La presencia de la IA viene creciendo de manera tan rápida que los usos son muy diversos y cambian permanentemente. Si bien esta tecnología abarca distintos tipos de aplicaciones y funciones, hoy solemos asociarla con la IA generativa: aplicaciones que producen contenido nuevo a partir de los pedidos que les damos y toda la información de la que disponen. Los usos que de ellas hacen los y las adolescentes son muy diversos:
Saber qué están haciendo chicos y chicas con la IA es clave para poder acompañar: qué usos le dan, qué valor le otorgan a estas interacciones, qué tipos de contenidos generan y qué habilidades desarrollan o, por el contrario, si “descansan” en las aplicaciones para ahorrar ciertos esfuerzos.
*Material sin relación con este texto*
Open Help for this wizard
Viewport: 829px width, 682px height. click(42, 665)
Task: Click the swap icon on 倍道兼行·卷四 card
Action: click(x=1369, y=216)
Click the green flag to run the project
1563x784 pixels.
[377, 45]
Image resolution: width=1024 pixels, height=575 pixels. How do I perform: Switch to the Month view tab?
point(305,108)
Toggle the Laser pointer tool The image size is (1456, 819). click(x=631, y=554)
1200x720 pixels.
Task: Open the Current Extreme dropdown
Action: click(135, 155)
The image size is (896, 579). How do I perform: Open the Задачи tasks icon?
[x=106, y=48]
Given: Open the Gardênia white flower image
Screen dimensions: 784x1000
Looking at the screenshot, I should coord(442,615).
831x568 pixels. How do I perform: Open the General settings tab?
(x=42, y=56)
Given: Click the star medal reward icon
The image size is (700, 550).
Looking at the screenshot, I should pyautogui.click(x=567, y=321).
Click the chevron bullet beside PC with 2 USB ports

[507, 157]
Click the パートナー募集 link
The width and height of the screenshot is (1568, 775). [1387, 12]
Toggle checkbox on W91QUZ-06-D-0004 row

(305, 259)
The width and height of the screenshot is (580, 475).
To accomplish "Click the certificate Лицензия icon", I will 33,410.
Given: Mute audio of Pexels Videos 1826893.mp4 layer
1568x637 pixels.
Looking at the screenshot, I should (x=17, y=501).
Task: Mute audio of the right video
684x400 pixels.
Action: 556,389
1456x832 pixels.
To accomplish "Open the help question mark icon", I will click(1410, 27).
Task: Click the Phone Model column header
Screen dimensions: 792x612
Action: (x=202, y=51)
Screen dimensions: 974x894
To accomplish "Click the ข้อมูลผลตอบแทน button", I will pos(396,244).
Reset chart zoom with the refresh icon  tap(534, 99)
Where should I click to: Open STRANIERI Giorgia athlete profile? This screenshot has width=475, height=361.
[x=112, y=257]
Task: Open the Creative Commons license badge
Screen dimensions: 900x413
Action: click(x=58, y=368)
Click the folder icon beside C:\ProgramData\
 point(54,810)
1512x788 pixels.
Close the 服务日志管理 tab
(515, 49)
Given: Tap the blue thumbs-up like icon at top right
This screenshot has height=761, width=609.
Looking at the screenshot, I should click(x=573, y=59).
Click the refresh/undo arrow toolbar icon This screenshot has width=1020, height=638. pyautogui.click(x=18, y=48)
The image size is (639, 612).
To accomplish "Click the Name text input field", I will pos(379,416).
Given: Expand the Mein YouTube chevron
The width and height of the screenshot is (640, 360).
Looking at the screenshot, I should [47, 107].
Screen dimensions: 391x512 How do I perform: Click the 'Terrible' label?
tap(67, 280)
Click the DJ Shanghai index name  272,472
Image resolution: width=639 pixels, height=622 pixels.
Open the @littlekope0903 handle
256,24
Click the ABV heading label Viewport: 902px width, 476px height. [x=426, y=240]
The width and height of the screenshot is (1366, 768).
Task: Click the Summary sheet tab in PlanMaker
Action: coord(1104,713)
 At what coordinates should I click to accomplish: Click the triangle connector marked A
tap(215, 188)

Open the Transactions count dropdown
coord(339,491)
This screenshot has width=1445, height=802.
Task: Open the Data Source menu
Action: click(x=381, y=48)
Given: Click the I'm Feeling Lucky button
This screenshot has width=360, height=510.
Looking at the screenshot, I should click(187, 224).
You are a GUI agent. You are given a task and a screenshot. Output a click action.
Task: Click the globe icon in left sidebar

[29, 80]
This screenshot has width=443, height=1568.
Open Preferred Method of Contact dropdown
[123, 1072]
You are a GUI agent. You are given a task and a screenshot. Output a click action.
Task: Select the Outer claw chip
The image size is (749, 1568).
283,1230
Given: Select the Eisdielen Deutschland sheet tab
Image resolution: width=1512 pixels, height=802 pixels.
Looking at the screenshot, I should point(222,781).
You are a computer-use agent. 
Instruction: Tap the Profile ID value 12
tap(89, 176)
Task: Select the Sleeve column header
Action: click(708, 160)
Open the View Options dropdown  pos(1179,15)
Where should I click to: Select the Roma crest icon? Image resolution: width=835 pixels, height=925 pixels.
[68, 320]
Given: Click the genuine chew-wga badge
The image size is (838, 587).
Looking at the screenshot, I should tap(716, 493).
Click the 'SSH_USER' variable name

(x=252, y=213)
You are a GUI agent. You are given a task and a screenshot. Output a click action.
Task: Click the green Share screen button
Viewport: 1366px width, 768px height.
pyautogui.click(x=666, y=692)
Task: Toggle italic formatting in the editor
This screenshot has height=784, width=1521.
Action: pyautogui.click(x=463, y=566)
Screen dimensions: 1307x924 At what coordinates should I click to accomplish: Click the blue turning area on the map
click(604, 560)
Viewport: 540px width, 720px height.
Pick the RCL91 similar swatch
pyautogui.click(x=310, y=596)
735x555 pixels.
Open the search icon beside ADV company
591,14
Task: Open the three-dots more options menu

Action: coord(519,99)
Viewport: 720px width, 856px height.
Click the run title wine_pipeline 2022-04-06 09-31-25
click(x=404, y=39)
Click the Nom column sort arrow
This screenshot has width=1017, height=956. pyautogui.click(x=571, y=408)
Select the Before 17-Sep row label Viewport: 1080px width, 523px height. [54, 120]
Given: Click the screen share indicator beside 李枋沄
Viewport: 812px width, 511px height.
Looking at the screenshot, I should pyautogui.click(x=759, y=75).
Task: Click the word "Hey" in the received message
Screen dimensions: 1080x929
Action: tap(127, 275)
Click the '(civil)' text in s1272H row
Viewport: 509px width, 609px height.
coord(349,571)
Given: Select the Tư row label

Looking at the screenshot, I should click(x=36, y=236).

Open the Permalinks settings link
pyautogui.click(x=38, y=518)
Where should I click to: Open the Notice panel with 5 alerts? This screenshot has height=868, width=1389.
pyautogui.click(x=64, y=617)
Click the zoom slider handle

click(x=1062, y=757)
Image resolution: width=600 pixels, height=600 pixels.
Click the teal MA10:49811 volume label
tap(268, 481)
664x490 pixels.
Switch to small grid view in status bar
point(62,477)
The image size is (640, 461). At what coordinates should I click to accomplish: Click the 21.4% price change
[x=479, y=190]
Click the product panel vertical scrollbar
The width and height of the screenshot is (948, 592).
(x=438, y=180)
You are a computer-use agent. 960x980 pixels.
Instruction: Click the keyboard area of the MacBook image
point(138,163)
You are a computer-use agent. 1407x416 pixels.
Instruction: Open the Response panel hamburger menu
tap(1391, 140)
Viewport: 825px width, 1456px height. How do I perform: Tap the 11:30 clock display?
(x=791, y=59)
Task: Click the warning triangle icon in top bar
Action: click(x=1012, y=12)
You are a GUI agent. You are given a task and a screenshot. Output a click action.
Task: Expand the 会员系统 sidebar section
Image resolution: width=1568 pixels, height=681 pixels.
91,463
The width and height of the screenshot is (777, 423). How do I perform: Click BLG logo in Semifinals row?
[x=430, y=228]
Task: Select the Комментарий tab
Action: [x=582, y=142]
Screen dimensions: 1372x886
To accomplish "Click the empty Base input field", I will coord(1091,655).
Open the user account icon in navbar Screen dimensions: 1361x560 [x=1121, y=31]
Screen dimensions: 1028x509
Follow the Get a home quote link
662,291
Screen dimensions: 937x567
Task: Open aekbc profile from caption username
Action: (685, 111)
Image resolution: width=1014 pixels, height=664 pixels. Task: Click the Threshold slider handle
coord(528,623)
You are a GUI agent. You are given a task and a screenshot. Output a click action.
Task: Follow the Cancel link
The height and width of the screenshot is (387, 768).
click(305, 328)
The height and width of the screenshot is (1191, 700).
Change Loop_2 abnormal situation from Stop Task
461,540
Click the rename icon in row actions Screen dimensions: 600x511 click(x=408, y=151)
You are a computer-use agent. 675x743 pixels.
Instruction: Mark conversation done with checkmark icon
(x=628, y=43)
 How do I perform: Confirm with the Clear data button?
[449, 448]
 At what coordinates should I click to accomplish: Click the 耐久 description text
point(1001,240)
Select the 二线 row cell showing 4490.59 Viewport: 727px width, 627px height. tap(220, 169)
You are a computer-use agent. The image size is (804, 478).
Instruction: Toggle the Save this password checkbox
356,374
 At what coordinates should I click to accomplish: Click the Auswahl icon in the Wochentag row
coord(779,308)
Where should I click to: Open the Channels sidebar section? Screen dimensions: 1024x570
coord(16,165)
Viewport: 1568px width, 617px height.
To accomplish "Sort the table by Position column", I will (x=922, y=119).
El intercambio generacional de miradas puede contribuir a una visión más crítica de aquello que se consigue en colaboración con la IA.
Los primeros usos de la IA quizás pasaban desapercibidos: recomendaciones al terminar de ver un video, sugerencias de cuentas para seguir en redes, las ofertas de compras similares a las ya realizadas. No nos dábamos cuenta, pero en esas predicciones la IA ya estaba presente. En la actualidad, el uso más extendido es el de los chats generadores de textos, imágenes o sonidos (la IA generativa).
¿Para qué usos, tareas o situaciones les resultan útiles las aplicaciones con IA? ¿Para cuáles no? ¿Qué diferencias de criterios hay entre los diferentes integrantes de la familia?